The council questioned complaints by the Irish National Teachers’ Organisation that it will create more work for schools and hinder, rather than speed up, the extra help needed by children with learning difficulties.
In advice to Education Minister Ruairi Quinn on supports for children with special educational needs (SEN), the NCSE fell short of calling for full implementation of laws that would automatically entitle students to resources they are assessed as needing.
Instead, it says the 2004 legislation should be brought into full force as soon as resources allow, the estimated cost of which is at least €235m a year.
Mr Quinn has asked his department to report back on the recommendations and asked the council to develop its proposal for a revised model of allocating supports with SEN, based on further consultations.
He said yesterday there would be no cutbacks to the €1.3bn of his budget to support students with special needs, but the NCSE has had increased applications for resource teaching in secondary schools and for primary pupils with more complex needs.
This could mean schools get less than the 85% of recommended supports currently being provided because of a cap on resource teacher numbers.
The NCSE said some schools may not have enough learning support staff and others have more than they need under the general allocation model that provides a set number of learning support teachers based on the school size, and the social and gender mixes of its pupils.
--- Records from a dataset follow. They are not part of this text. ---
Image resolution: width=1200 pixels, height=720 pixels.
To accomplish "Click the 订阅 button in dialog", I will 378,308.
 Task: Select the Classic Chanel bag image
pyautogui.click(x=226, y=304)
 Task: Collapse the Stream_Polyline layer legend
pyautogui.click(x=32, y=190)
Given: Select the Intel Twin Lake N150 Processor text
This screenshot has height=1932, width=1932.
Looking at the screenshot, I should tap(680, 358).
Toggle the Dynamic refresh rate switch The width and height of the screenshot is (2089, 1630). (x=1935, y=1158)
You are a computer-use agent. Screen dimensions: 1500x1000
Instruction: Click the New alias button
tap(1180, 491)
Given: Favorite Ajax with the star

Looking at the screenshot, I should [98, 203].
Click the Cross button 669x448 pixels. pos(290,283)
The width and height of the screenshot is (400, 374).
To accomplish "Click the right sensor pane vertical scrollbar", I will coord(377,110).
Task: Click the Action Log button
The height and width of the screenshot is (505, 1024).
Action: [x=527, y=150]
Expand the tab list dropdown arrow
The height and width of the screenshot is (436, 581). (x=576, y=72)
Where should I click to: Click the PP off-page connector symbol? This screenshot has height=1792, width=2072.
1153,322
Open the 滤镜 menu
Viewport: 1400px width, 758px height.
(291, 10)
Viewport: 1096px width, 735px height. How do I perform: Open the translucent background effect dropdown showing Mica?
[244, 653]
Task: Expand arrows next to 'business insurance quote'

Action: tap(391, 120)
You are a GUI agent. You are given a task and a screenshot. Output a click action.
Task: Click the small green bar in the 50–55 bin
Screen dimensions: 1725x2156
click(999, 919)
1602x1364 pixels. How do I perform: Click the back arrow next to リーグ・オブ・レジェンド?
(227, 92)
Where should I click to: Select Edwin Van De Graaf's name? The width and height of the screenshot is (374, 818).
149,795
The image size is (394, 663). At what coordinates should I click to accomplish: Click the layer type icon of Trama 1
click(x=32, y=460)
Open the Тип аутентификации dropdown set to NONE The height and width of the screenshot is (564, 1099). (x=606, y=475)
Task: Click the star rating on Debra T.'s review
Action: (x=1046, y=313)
It suggests schools’ requirements should in future be determined by factors like standardised test results.
However, the INTO said it will only make it harder for children to access support, claiming teachers would have to provide reports on every child with a learning difficulty, delaying access and taking from teaching time.
NCSE chief executive Teresa Griffin said the plan would mean parents would no longer have to wait months or years for assessments before getting resource teaching hours.